Bossing Around

I finally got around to implementing the ‘Command’ design pattern for my little sokomand prototype. And it works quite beautifully. I am immensely grateful for Robert Nystroms explanation of the whole ordeal in his Game Programming Patterns book, which he even released for free on the web. I realize this coming from someone still wrangling with understanding many design patterns and their uses himself, this might not be the most reliable opinion on the matter but if you have any interest in writing up games and still want to get a deeper understanding of some of the common patterns arising there, this book is such an amazingly written trove of knowledge. It typically begins by presenting a problem, nudges you to say ‘hey, if this and that were different, we could make that way more flexible’ and then shows you how to do this and that. I love it. (though I am a filthy reader of the web version - whenever I next have some spare cash, this thing will be sitting in my bookshelf pronto.)

I carefully implemented the Pattern, following the book’s chapter step by step at first - thankfully so, because it exposed some errors of thinking on my part (who gets passed which information when?).
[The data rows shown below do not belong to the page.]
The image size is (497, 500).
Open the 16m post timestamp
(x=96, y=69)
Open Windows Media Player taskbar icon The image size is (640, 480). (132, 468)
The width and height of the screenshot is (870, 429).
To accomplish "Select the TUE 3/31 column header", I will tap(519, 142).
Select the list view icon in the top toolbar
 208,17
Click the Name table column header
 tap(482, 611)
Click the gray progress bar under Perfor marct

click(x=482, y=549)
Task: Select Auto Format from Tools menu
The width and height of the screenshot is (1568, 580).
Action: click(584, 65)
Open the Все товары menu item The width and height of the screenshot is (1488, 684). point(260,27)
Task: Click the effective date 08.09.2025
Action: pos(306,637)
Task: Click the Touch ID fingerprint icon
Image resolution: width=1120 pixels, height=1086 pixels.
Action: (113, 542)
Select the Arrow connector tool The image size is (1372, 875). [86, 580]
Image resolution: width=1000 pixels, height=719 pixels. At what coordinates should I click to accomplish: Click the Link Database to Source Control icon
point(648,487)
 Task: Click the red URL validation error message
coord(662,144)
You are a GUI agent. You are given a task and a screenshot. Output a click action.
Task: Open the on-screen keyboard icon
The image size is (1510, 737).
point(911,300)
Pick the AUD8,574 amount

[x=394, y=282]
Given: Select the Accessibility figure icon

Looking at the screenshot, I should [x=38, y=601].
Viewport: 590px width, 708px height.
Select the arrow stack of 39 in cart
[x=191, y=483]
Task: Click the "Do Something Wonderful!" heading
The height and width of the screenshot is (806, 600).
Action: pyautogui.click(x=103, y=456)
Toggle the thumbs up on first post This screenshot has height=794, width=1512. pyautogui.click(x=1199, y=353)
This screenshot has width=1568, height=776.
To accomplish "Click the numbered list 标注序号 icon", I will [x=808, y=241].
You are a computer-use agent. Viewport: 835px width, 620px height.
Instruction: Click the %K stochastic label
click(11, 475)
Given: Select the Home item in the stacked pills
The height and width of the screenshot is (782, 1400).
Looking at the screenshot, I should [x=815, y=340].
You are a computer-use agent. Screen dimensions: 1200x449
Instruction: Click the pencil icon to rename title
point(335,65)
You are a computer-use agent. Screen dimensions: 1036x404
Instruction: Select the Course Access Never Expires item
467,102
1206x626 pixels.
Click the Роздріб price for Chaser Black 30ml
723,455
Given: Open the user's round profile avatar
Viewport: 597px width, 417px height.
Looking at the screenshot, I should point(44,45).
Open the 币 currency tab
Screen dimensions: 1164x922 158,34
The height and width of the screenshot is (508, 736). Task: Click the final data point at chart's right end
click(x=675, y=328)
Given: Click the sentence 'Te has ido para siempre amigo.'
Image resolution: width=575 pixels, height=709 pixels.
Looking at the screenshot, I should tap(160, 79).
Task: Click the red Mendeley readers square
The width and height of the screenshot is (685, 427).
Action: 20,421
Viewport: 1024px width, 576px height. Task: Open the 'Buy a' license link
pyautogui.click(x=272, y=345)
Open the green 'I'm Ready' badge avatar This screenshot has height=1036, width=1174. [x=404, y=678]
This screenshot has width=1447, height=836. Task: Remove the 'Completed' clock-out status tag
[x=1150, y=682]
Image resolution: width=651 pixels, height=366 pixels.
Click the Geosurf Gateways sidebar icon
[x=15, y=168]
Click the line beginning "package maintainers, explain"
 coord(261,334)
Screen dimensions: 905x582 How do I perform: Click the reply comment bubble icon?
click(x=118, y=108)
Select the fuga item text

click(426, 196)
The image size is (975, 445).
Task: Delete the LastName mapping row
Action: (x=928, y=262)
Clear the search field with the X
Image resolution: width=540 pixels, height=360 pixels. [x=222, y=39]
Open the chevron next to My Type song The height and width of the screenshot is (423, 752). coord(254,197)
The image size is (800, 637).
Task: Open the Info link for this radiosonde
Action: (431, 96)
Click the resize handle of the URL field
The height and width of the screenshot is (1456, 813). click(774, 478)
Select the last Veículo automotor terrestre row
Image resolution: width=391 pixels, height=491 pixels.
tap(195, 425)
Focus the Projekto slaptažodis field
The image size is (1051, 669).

It started very simply - one Command class, which was just an interface:

interface Command {
  fun execute(entity: Entity)
}

One actual Command:

class Move(val dir: Direction): Command {
    override fun execute(entity: Entity) {
        entity.move(dir)
    }
}

an input handler which would create the commands:

fun onKeyUp(keycode: Int) {
    when(keycode) {
        RIGHT -> level.executeCommand(Move(RIGHT))
        LEFT -> level.executeCommand(Move(LEFT))
        DOWN -> level.executeCommand(Move(DOWN))
        UP -> level.executeCommand(Move(UP))
    }
}

and finally, a function on the actual level itself, which would call the command on an entity (only the player for now)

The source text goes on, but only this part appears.